After he returns to England, Philip gets a letter from Rachel, saying she’d like to visit; and he is determined to get the better of her by forcing her to confess to Ambrose’s murder. It’s obvious he’s a complete mooncalf; it would be hard to conceive of anyone he could get the better of – let alone the wily Rachel (Weisz), who quickly lulls his suspicions and indeed induces him to fall in love with her.
The popular 1951 Daphne du Maurier novel was snapped up instantly by Hollywood and released as a film the year after, in black and white – in both senses. This film gives us vivid colour, reigns in the lurid romanticism, and plays up the moral ambiguity, with most clues pleasingly pointing in two directions at once.
8:55 PM, 12th August, 2017
After the success of Trainwreck, Amy Schumer is back alongside Goldie Hawn, who makes her first appearance on the big screen in 15 years!
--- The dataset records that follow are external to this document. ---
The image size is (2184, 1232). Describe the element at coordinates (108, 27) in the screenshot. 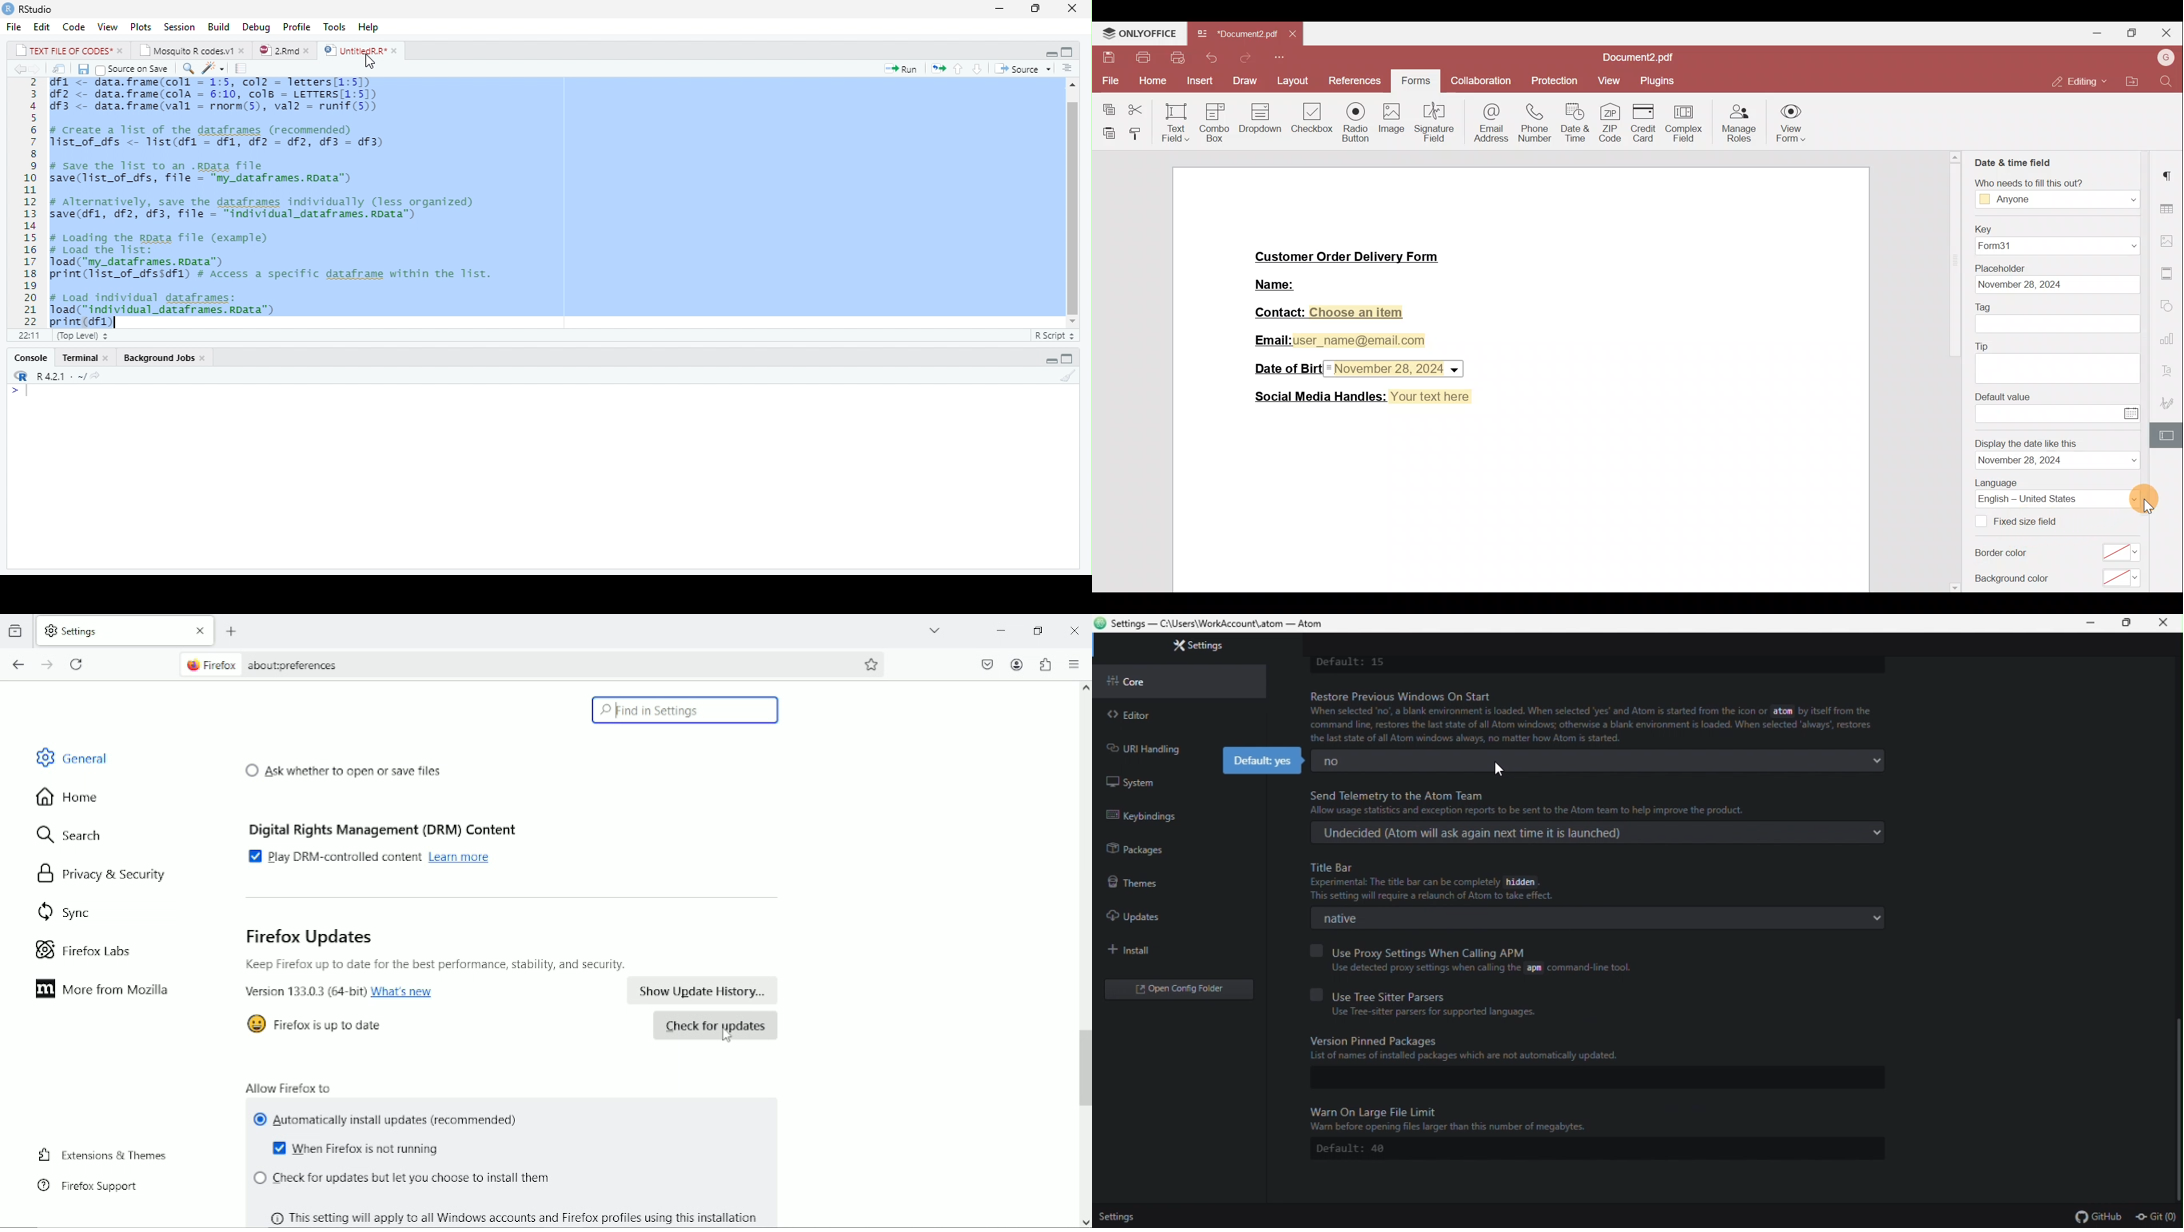

I see `View` at that location.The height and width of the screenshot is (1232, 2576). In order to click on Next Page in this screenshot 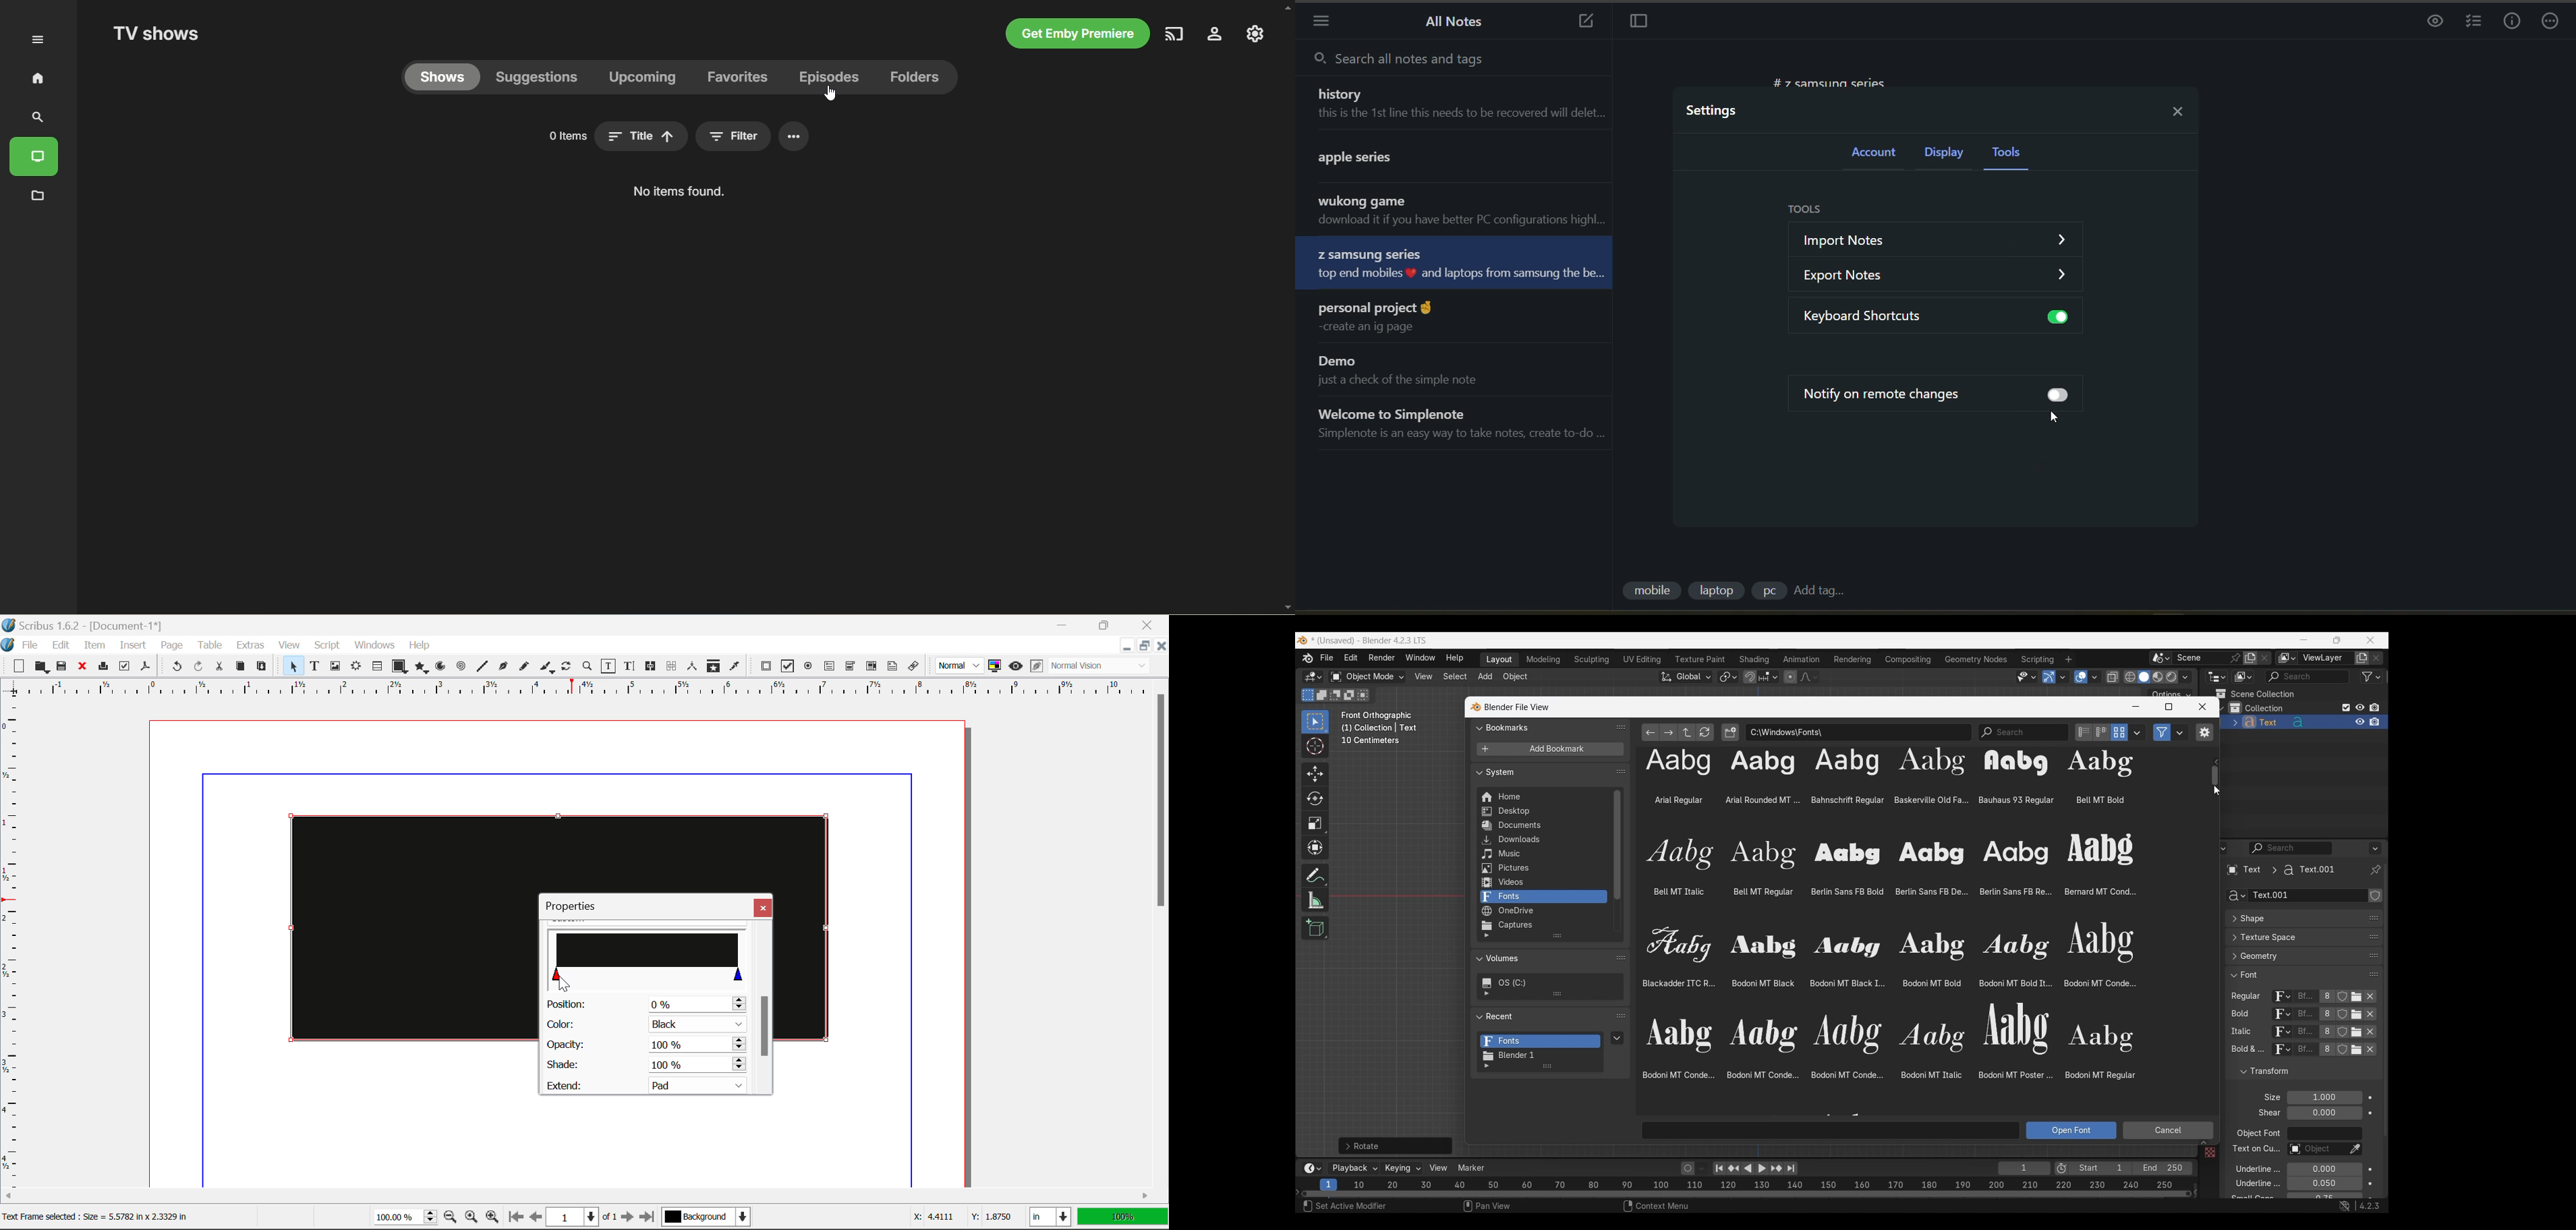, I will do `click(627, 1218)`.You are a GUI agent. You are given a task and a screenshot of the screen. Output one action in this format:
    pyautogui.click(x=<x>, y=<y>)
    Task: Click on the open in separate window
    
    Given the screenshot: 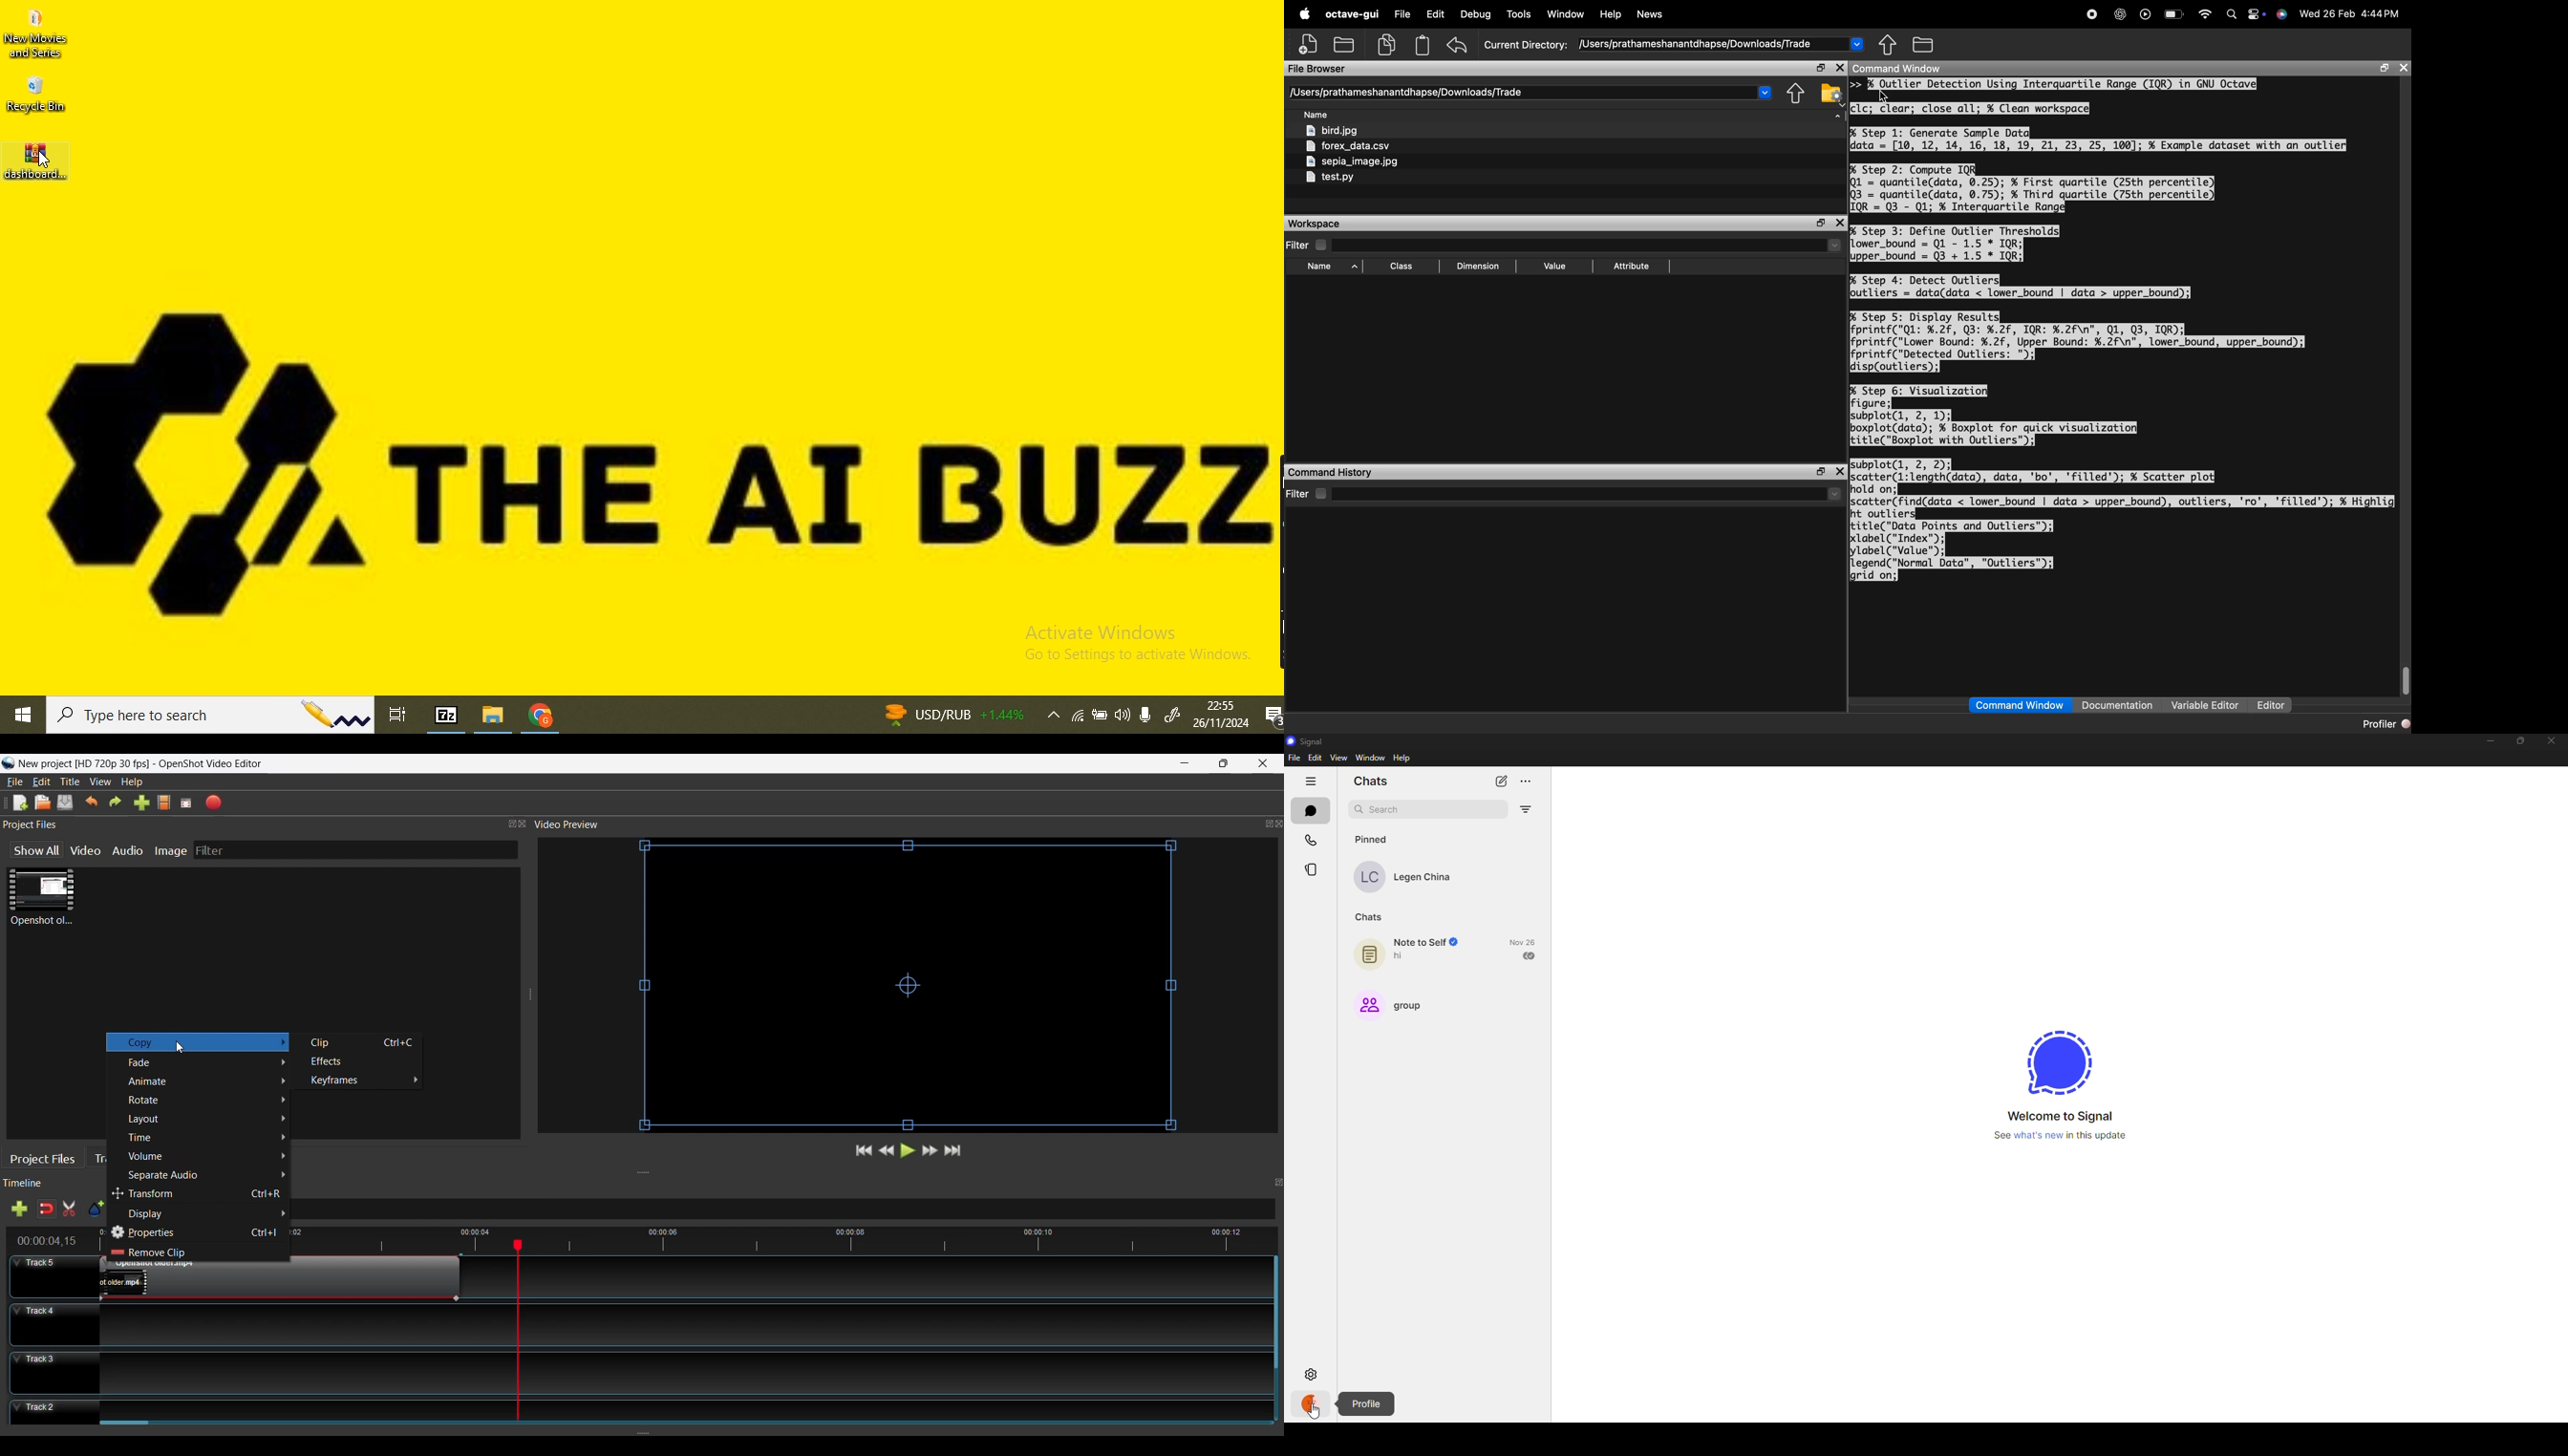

Turning 72 this year, Hawn doesn’t look a day over 50.
Emily (Schumer) is excited to go on a vacation to Ecuador with her boyfriend, until he dumps her right before the trip. Unable to find another travel partner at the eleventh hour, Emily asks her mum, Linda (Hawn), to go with her instead – promising her the ‘fun’ in ‘non-refundable trip’. Yearning to spend more time with her daughter, Linda agrees to do so, despite her fears.
In Ecuador, Emily is quickly won over by a guy she meets at the bar, who promises to bring both Linda and herself on a day trip to experience some of the country’s ‘culture’. They take the ‘scenic route’, and as the title might suggest, they’re kidnapped. What follows is a slew of adventures as they attempt to escape their kidnappers and return home.
Put aside the ugly truths of actual kidnappings for a moment, and enjoy Snatched for its comedic intention. If nothing else, I related to the mother-daughter bickering, and it’s comforting to know that others do it too.